What Shawn described was something more ambitious still: to take a monolithic design, and split it in two identically sized die, and then flip the top die over and attach it to the lower die to form a sandwich (as in the picture above). He described it as a test chip but actually it is more of a proof-of-concept, and there are no plans to actually tape out and manufacture the test chip.
There are several motivations for why you might want to manufacture a processor like this:
They did a previous proof-of-concept design called Trishul last year (which they reported on at Arm TechCon although I didn't see it) to prove the readiness of 3D stacking:
For this project, the plan was to stack the main memory on the upper tier of a 3D microprocessor, since main memory is a significant bottleneck. In principle, for a processor with considerable memory demand, increasing the size of the on-chip L2 cache is an efficient approach to improve performance...except increasing the size of the L2 cache increases the time to access this memory. Folding the cache over the top of the logic stages of the pipeline reduces this access time. The design was done in 7nm.

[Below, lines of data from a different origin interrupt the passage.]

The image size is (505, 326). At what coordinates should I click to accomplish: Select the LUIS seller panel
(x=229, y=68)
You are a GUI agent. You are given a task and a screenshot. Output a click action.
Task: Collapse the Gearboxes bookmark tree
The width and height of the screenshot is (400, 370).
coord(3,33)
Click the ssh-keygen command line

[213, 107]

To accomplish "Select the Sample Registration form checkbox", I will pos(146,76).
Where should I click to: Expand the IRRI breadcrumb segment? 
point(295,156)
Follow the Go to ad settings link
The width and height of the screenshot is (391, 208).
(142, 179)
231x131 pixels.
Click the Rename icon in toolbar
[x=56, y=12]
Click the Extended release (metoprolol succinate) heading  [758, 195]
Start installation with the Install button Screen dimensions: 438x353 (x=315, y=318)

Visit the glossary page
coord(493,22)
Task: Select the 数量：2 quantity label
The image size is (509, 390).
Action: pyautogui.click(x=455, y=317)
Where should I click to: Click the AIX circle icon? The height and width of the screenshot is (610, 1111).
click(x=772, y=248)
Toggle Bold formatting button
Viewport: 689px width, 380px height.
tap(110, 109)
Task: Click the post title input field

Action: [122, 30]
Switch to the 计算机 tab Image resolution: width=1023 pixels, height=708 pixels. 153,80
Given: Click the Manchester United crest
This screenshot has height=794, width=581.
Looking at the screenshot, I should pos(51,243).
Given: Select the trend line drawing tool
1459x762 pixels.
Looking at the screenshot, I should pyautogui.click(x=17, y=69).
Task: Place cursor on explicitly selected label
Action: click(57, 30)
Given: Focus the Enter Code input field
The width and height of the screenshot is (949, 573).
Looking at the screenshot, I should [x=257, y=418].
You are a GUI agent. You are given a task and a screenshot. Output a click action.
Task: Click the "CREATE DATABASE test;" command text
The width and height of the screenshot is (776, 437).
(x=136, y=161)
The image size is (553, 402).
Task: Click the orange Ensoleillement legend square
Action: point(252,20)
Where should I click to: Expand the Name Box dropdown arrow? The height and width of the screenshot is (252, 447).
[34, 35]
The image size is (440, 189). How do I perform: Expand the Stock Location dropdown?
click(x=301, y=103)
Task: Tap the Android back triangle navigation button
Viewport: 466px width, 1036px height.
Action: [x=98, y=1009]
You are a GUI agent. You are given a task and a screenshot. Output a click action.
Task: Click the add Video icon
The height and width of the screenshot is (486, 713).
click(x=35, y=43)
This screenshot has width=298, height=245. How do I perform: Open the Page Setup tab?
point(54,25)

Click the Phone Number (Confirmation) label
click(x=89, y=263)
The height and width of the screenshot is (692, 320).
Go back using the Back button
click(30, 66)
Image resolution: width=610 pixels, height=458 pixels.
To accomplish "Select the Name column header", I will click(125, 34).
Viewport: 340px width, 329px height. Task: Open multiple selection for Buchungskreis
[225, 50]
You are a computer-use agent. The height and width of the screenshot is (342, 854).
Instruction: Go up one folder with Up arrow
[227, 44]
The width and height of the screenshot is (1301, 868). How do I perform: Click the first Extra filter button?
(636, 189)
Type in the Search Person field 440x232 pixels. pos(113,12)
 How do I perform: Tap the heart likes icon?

In fact, for thermal reasons, it makes more sense to put the memory (L1 and L2 caches) on the bottom tier and logic on the top tier. This also enabled them to double the size of the L2 cache. It is only possible to build a 1MB L2 cache with a 9-cycle read in 3D. In 2D, it requires two extra cycles.
Rod explained some details about the Cadence 3D-IC solution. I won't repeat that since I've covered that extensively, for example in my post John Park's Webinar on Chiplets from a few months ago.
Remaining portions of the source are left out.